• Written request:
Reproduce every one of the following lines word for word, with no changes.

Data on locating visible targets
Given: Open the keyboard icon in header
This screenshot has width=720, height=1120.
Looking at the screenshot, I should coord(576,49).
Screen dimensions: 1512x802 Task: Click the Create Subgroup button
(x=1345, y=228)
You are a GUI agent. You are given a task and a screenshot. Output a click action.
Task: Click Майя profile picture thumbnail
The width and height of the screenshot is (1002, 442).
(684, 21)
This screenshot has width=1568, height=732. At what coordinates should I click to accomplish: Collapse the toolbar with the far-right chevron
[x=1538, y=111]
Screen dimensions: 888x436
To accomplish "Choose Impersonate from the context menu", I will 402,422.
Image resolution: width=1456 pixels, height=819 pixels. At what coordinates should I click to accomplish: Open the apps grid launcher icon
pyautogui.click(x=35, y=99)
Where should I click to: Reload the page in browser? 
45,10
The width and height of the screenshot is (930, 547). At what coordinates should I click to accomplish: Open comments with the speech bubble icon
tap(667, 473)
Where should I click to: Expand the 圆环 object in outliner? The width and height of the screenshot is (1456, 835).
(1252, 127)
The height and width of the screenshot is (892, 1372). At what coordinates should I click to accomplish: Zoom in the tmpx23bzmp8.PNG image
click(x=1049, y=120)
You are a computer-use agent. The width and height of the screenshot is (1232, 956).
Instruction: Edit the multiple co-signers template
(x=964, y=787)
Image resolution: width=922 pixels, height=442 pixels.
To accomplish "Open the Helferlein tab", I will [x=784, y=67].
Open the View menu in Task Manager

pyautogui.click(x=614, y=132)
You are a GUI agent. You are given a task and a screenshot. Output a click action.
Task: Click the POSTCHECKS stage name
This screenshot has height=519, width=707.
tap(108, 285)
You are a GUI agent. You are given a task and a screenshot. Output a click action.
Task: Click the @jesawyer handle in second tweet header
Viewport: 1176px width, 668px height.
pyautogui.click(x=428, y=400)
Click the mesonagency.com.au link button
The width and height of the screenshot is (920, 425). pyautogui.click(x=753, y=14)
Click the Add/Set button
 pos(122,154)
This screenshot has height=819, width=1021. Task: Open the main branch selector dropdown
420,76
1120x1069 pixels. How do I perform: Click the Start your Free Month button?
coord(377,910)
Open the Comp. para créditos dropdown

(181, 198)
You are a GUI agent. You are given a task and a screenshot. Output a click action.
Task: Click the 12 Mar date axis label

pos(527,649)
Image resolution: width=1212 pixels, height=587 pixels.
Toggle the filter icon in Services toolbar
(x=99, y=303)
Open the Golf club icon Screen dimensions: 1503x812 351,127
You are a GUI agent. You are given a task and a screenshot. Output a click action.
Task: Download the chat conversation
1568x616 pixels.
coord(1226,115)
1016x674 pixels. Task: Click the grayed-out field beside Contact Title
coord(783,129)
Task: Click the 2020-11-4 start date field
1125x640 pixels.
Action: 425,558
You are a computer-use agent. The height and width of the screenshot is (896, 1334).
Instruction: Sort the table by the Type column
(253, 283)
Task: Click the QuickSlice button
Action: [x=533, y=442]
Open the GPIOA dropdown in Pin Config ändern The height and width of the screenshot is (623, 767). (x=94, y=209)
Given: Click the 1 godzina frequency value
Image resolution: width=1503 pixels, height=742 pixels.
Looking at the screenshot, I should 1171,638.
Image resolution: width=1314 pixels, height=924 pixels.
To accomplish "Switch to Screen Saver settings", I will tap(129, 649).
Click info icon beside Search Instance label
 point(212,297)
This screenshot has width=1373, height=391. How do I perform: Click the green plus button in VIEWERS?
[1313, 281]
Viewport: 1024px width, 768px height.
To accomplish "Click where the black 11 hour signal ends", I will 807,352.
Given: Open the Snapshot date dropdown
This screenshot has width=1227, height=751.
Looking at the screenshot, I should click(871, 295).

• Task solution:
Given: Open the keyboard icon in header
This screenshot has width=720, height=1120.
Looking at the screenshot, I should coord(576,49).
Screen dimensions: 1512x802 Task: Click the Create Subgroup button
(x=1345, y=228)
You are a GUI agent. You are given a task and a screenshot. Output a click action.
Task: Click Майя profile picture thumbnail
The width and height of the screenshot is (1002, 442).
(684, 21)
This screenshot has width=1568, height=732. At what coordinates should I click to accomplish: Collapse the toolbar with the far-right chevron
[x=1538, y=111]
Screen dimensions: 888x436
To accomplish "Choose Impersonate from the context menu", I will 402,422.
Image resolution: width=1456 pixels, height=819 pixels. At what coordinates should I click to accomplish: Open the apps grid launcher icon
pyautogui.click(x=35, y=99)
Where should I click to: Reload the page in browser? 
45,10
The width and height of the screenshot is (930, 547). At what coordinates should I click to accomplish: Open comments with the speech bubble icon
tap(667, 473)
Where should I click to: Expand the 圆环 object in outliner? The width and height of the screenshot is (1456, 835).
(1252, 127)
The height and width of the screenshot is (892, 1372). At what coordinates should I click to accomplish: Zoom in the tmpx23bzmp8.PNG image
click(x=1049, y=120)
You are a computer-use agent. The width and height of the screenshot is (1232, 956).
Instruction: Edit the multiple co-signers template
(x=964, y=787)
Image resolution: width=922 pixels, height=442 pixels.
To accomplish "Open the Helferlein tab", I will [x=784, y=67].
Open the View menu in Task Manager

pyautogui.click(x=614, y=132)
You are a GUI agent. You are given a task and a screenshot. Output a click action.
Task: Click the POSTCHECKS stage name
This screenshot has height=519, width=707.
tap(108, 285)
You are a GUI agent. You are given a task and a screenshot. Output a click action.
Task: Click the @jesawyer handle in second tweet header
Viewport: 1176px width, 668px height.
pyautogui.click(x=428, y=400)
Click the mesonagency.com.au link button
The width and height of the screenshot is (920, 425). pyautogui.click(x=753, y=14)
Click the Add/Set button
 pos(122,154)
This screenshot has height=819, width=1021. Task: Open the main branch selector dropdown
420,76
1120x1069 pixels. How do I perform: Click the Start your Free Month button?
coord(377,910)
Open the Comp. para créditos dropdown

(181, 198)
You are a GUI agent. You are given a task and a screenshot. Output a click action.
Task: Click the 12 Mar date axis label

pos(527,649)
Image resolution: width=1212 pixels, height=587 pixels.
Toggle the filter icon in Services toolbar
(x=99, y=303)
Open the Golf club icon Screen dimensions: 1503x812 351,127
You are a GUI agent. You are given a task and a screenshot. Output a click action.
Task: Download the chat conversation
1568x616 pixels.
coord(1226,115)
1016x674 pixels. Task: Click the grayed-out field beside Contact Title
coord(783,129)
Task: Click the 2020-11-4 start date field
1125x640 pixels.
Action: 425,558
You are a computer-use agent. The height and width of the screenshot is (896, 1334).
Instruction: Sort the table by the Type column
(253, 283)
Task: Click the QuickSlice button
Action: [x=533, y=442]
Open the GPIOA dropdown in Pin Config ändern The height and width of the screenshot is (623, 767). (x=94, y=209)
Given: Click the 1 godzina frequency value
Image resolution: width=1503 pixels, height=742 pixels.
Looking at the screenshot, I should 1171,638.
Image resolution: width=1314 pixels, height=924 pixels.
To accomplish "Switch to Screen Saver settings", I will tap(129, 649).
Click info icon beside Search Instance label
 point(212,297)
This screenshot has width=1373, height=391. How do I perform: Click the green plus button in VIEWERS?
[1313, 281]
Viewport: 1024px width, 768px height.
To accomplish "Click where the black 11 hour signal ends", I will 807,352.
Given: Open the Snapshot date dropdown
This screenshot has width=1227, height=751.
Looking at the screenshot, I should click(871, 295).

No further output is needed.